[Data shown Boundary: Start]

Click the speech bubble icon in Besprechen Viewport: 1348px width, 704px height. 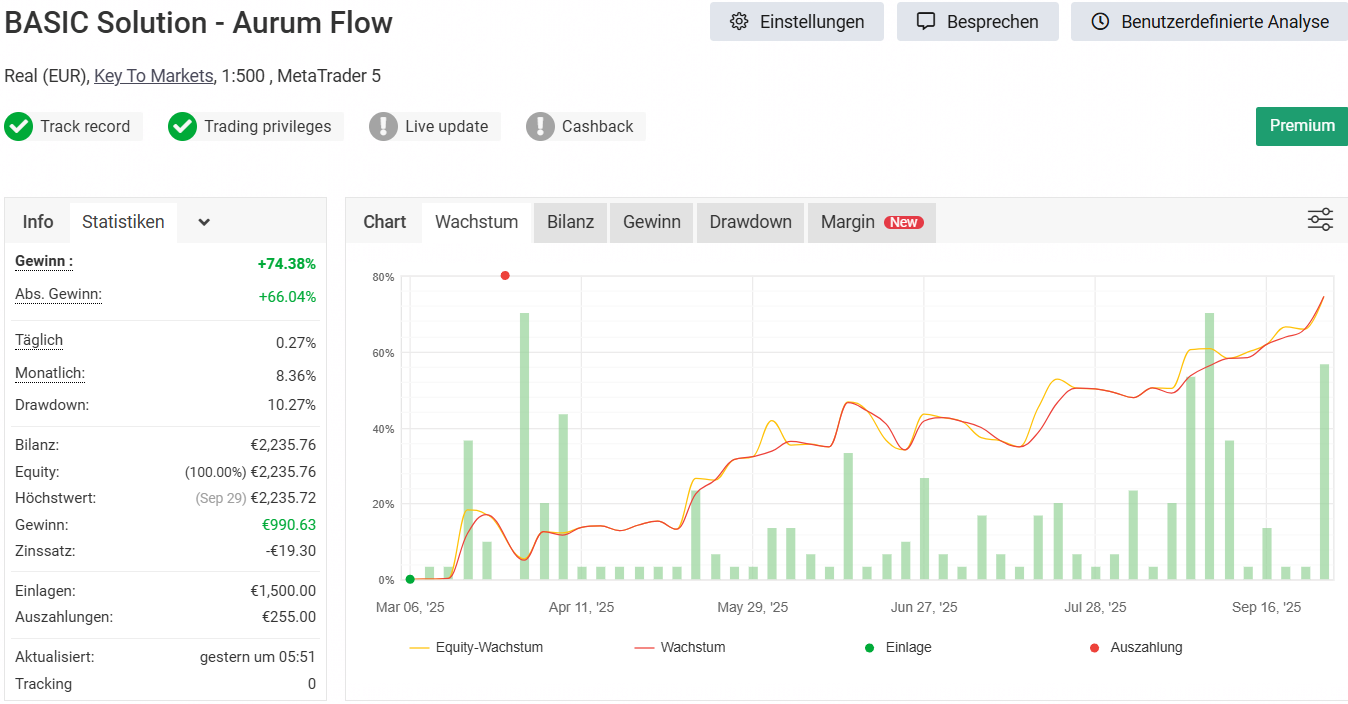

[Data shown Boundary: End]
[Data shown Boundary: Start]

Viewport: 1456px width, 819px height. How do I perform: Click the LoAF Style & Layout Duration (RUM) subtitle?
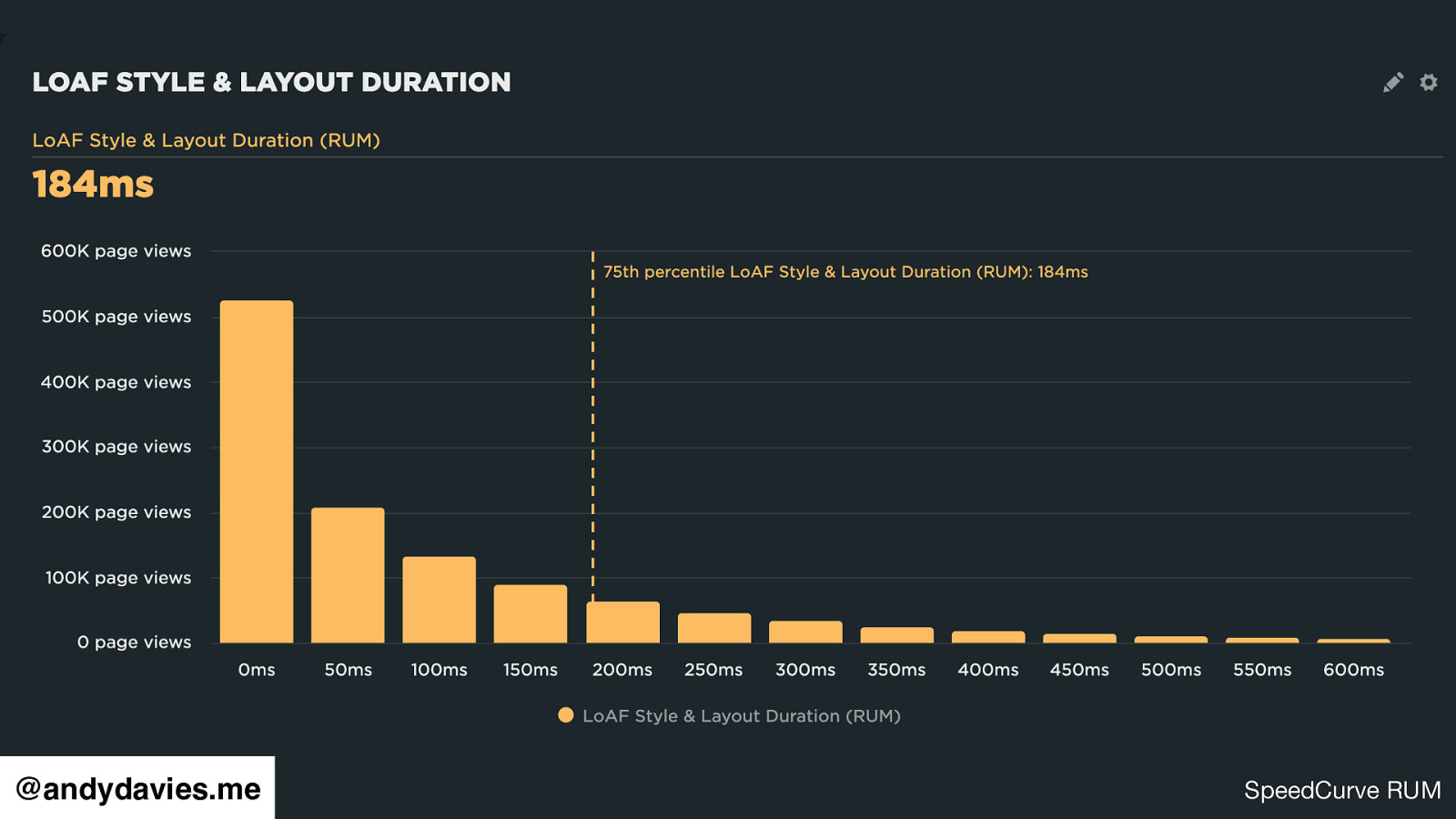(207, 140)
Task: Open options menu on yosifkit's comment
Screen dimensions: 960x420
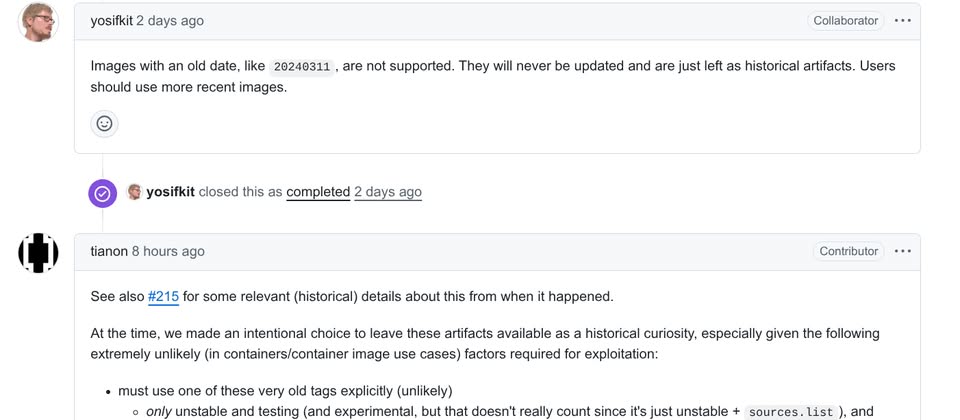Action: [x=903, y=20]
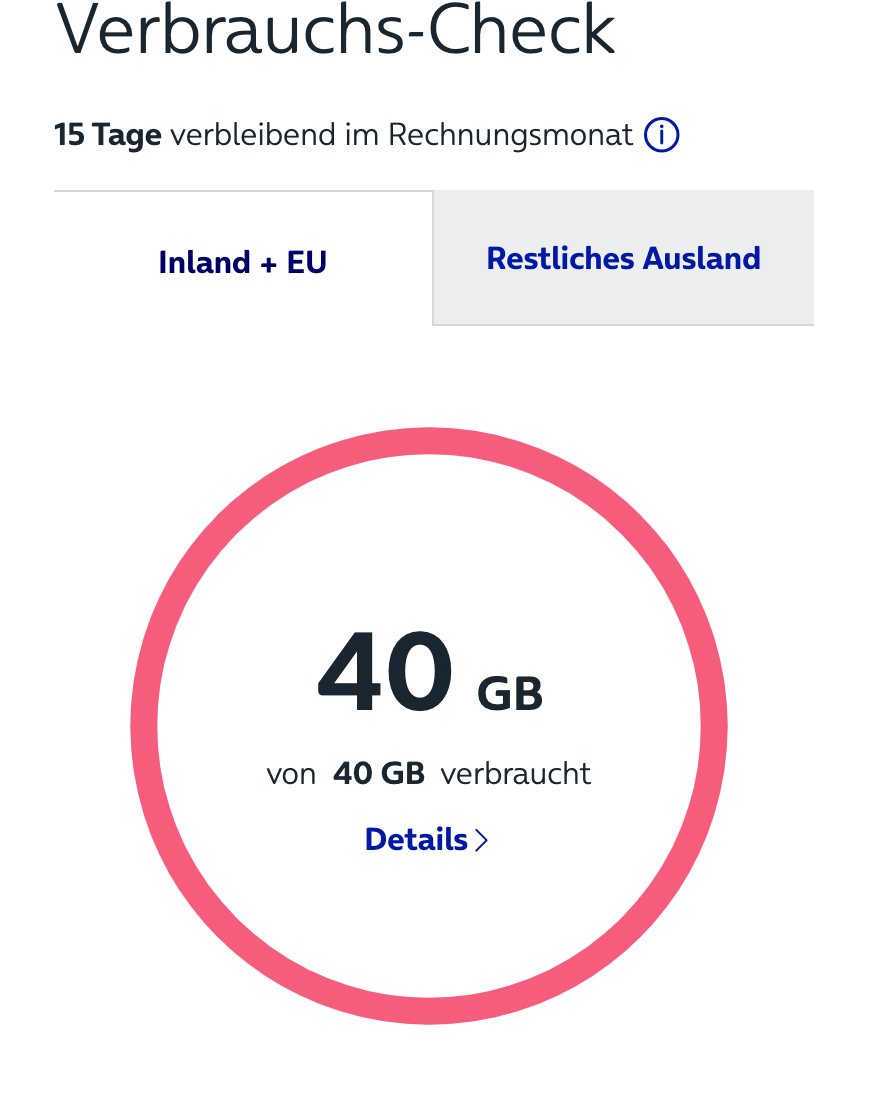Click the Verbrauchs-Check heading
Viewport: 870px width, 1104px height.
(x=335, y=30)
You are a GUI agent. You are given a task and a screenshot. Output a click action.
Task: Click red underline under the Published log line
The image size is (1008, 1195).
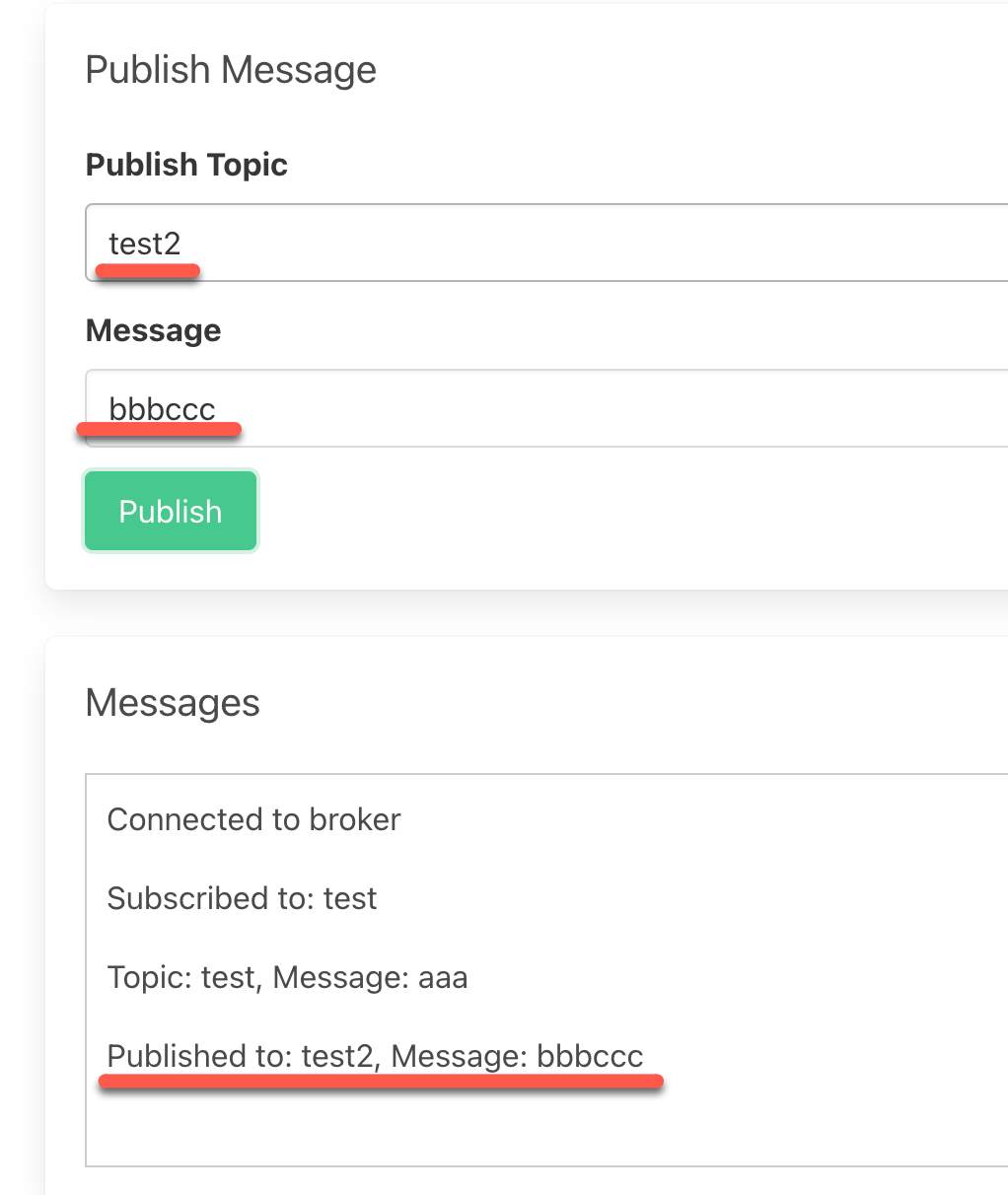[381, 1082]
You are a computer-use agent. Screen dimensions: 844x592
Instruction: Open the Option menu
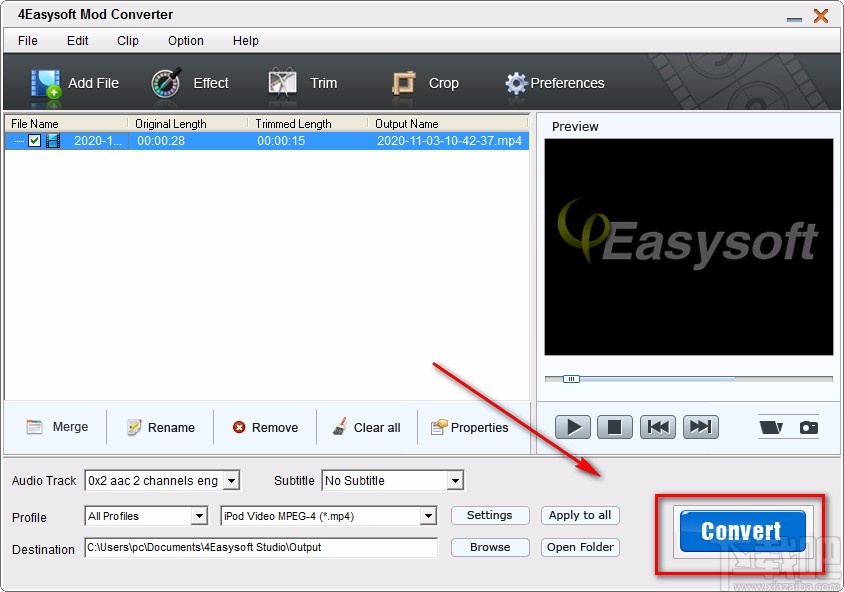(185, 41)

[Data shown Boundary: End]
[Data shown Boundary: Start]

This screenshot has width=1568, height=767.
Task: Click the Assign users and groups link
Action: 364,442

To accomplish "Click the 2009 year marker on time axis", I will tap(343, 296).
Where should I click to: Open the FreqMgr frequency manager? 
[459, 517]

[Data shown Boundary: End]

Only the lines holding the string "agent" are needed; copy each of them from the material above.

You are a GUI agent. You are given a task and a screenshot. Output a click action.
You are a computer-use agent. Screen dimensions: 844x592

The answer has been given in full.